Trois petites notes de musique
C'est enfin l'heure. Sur un signe de tête de l'organisatrice, j'interromps le léger bavardage qui résonne dans les coulisses d'un joyeux « Bereit![1] » avant d'ouvrir la porte côté cour et de m'avancer dans le labyrinthe de chaises, pupitres et arrêts de piques. « Viel Spaß![2] » me glisse la chef de pupitre en prenant place à mes côtés.
Instrument contre la poitrine et archet pointant vers le sol, je laisse mon regard errer sur le public. J'évite de faire trop attention aux auditeurs pour épargner mes nerfs... peine perdue, une tâche céladon m'attire l'œil : un ami vêtu d'un pull superbe dans ce coloris me fait coucou de la main.
Enfin, l'orchestre est sur scène. Les lumières sur la salle s'éteignent, et la chef fait son entrée suivie de la pianiste, toute vénusté dans une magnifique robe grise. Nous faisons semblant de nous accorder[3] ; la chef fait le silence, nous adresse un grand sourire et un « pa-paam-paam-paam » silencieux pour nous signifier le tempo, et lève sa baguette.
Les quarante-cinq minutes qui suivent passent en un clin d'œil. La pianiste est grandiose, les bois virtuoses, et les cordes au taquet comme jamais sur la dynamique. Quarante-trois instrumentistes qui respirent ensemble et attaquent la corde simultanément, c'est un mini-miracle dont je n'arrive pas à me lasser.
A l'entracte, quelques fesse-mathieu à l'approche encore tristement scolaire trouvent bien à s'indigner contre le premier violon solo qui nous a fait démarrer une mesure trop tôt après la lettre T dans le dernier mouvement, mais je préfère en taper cinq avec ceux qui arborent un grand sourire d'avoir fait de la musique aussi jolie.

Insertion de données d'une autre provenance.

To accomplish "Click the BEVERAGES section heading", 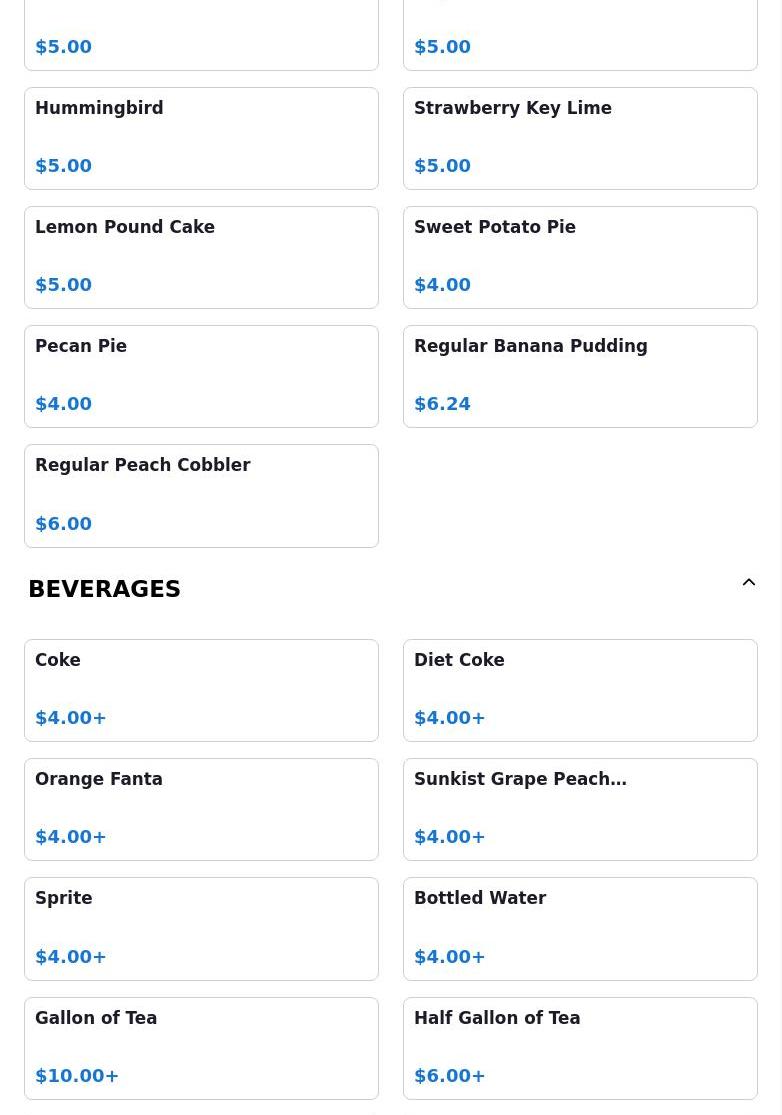I will (105, 589).
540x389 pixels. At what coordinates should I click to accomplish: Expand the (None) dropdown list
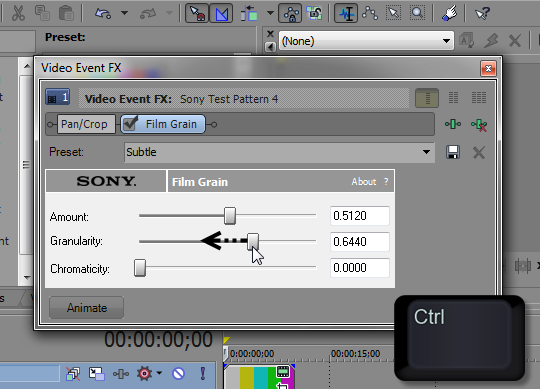point(366,41)
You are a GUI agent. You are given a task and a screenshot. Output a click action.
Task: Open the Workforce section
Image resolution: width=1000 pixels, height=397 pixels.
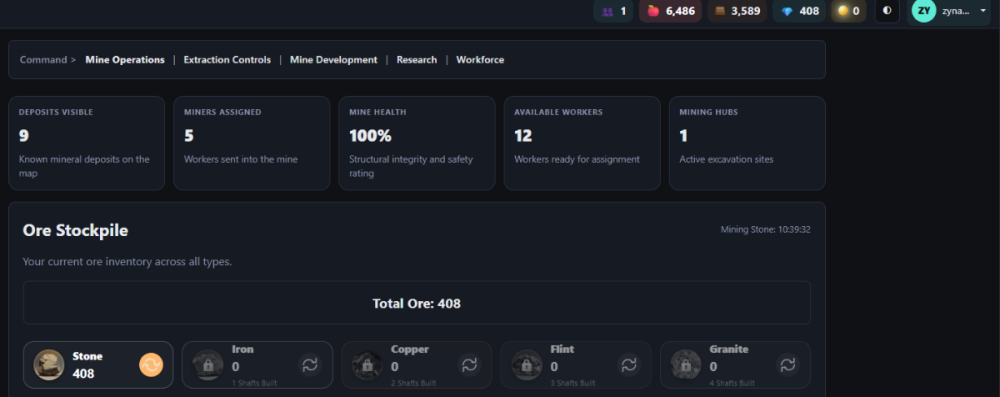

Quatre heures, une symphonie, un psaume et un quelques bières plus tard, les paupières lourdes, je m'extrais à regret d'une conversation animée pour rentrer m'affaler dans mon lit.« Heeeeeey ! Tu pars déjà ? On se voit le vingt pour les coups d'archets ! » m'apostrophe le chef du pupitre des violoncelles dans un allemand à l'accent souabe épaissi verre par verre avant de me serrer dans ses bras.
Et comment !
Obsolètes à prise rapide, sur une idée de Franck, collectés ici par le même. Mots du 1er au 3 février : céladon, fesse-mathieu, vénusté.